At the start of the race, teams left the Olympic Stadium at three minute intervals. The Finns started first and completed the ski first. The Swiss team left last, 15 minutes after the Finns, but overtook France and Czechoslovakia during the skiing. The Finns hit the balloon targets eleven times. The Swiss hit eight, but that was not enough and Switzerland won the gold, Finland the silver, and France eked out the bronze, only hitting two targets.

 

The Finnish team included Ville Mattila, who is often forgotten to history because he was a last-minute replacement for ill teammate Martti Lappalainen. Depending on the source, Lappalainen is on the team roster instead of Mattila. The Finnish officer, Vaino Bremer, competed in the 1924 Summer Olympics in modern pentathlon, finishing 9th. He was a captain in the Air Force, leading an air aerobatics team and attempting daring long distance flights. Sadly, he died in a plane crash on Christmas Eve, 1964. Several of the competitors from across the teams returned to the Winter Olympics in 1928 and beyond, competing in cross-country skiing, ski jumping, and Nordic combined, though none ever won another medal.

 

Military patrol’s status as an Olympic sport is a controversial topic among Olympic historians.
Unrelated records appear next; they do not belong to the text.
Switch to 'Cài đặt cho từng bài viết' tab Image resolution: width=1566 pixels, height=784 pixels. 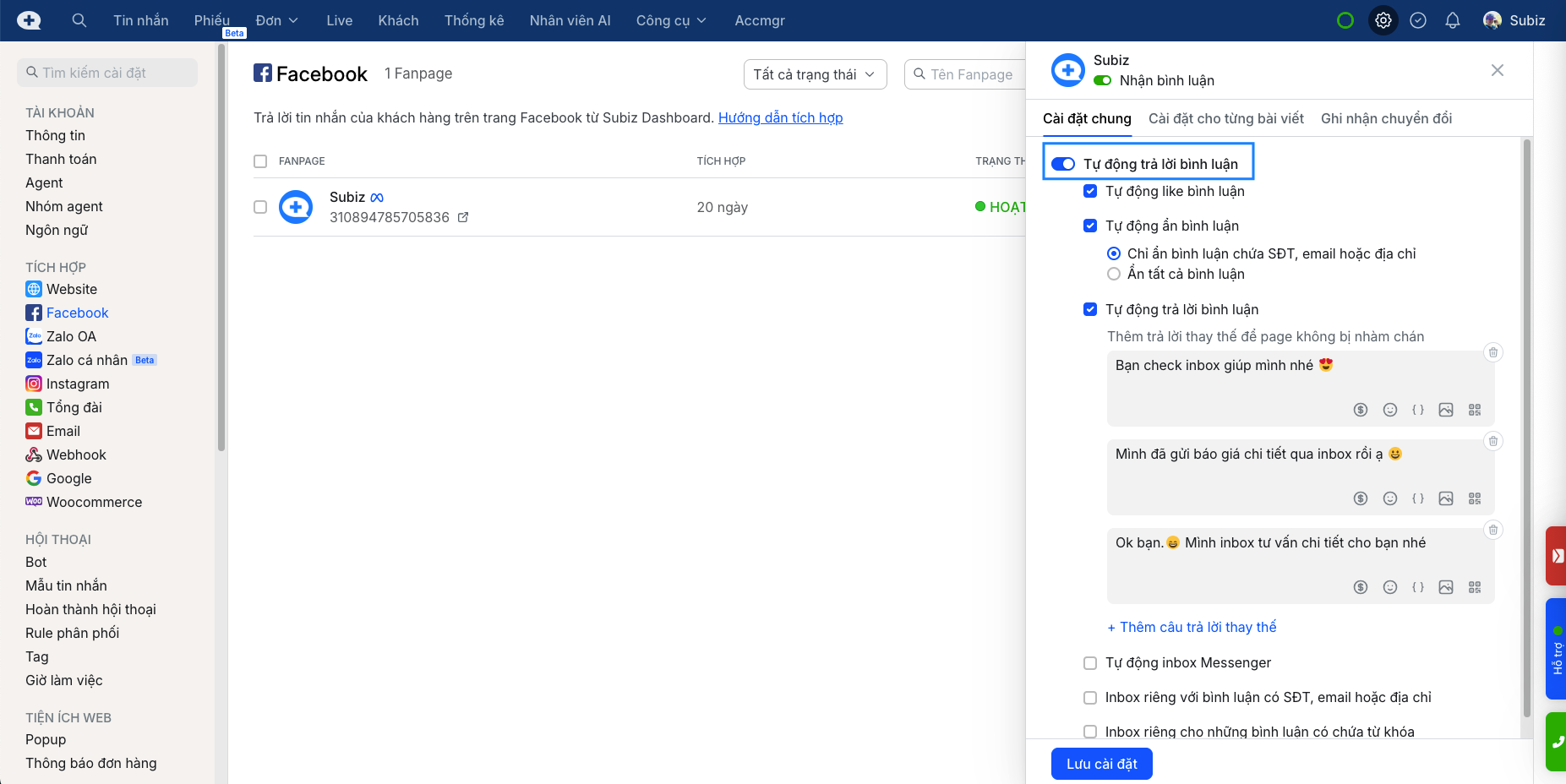click(x=1225, y=118)
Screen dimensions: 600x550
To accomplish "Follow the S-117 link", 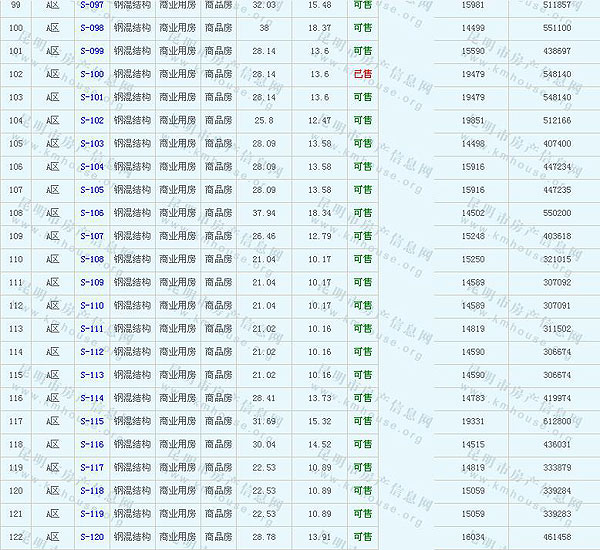I will [x=92, y=468].
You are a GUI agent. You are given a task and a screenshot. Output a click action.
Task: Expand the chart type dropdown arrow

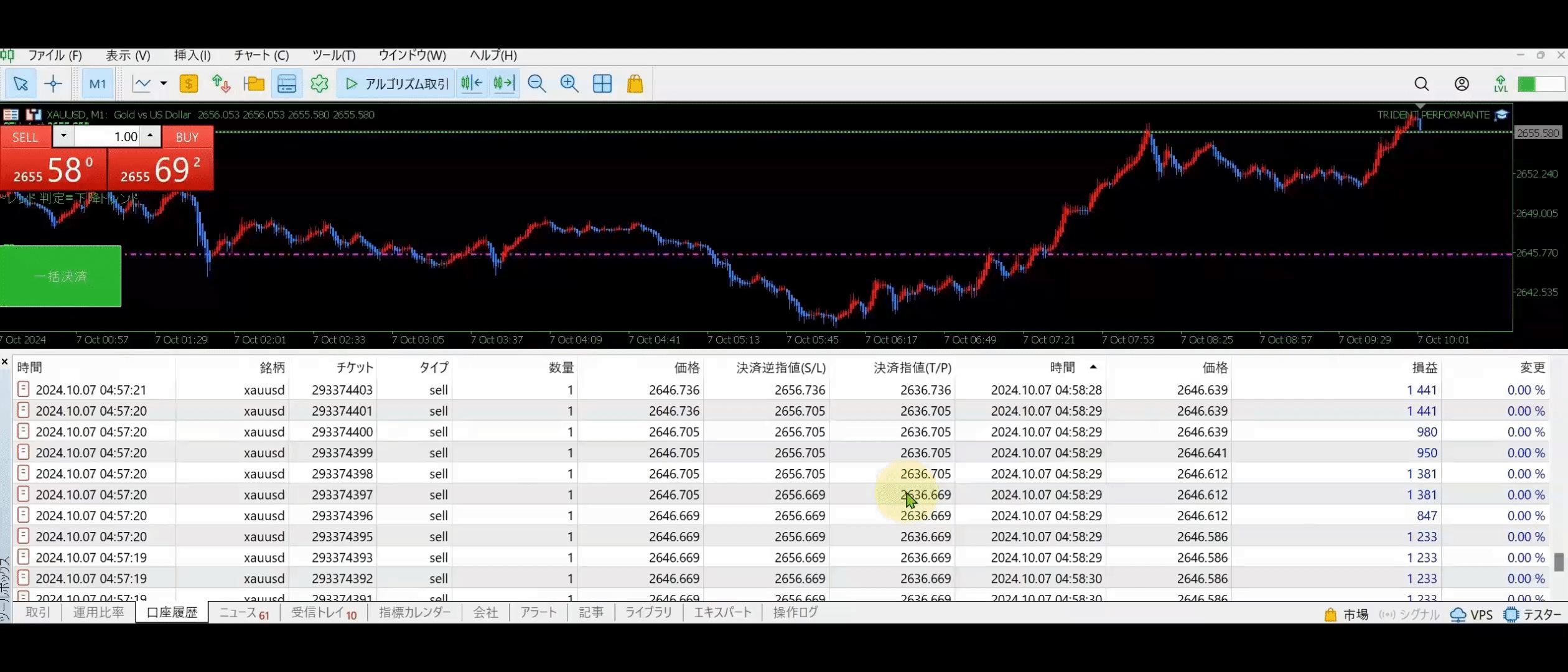[164, 83]
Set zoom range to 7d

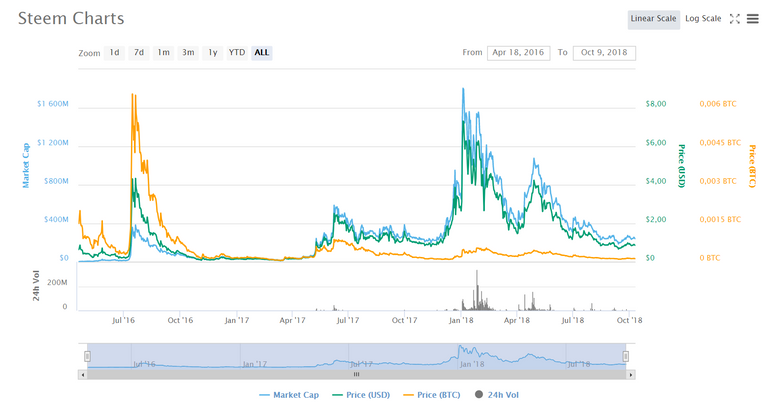point(139,52)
Because military patrol was designated as a demonstration sport at the Winter Olympics in 1928, 1936, and 1948, some historians also want to consider the 1924 race as a demonstration sport. Other historians claim that basically everything was a demonstration sport in 1924 since at the time it was not officially the Olympics, so military patrol results should be considered official.

 

Military patrol never appeared beyond 1948, and no international federation ever existed. The International Olympic Committee now considers military patrol as its own sport, and the 1924 competition an official event.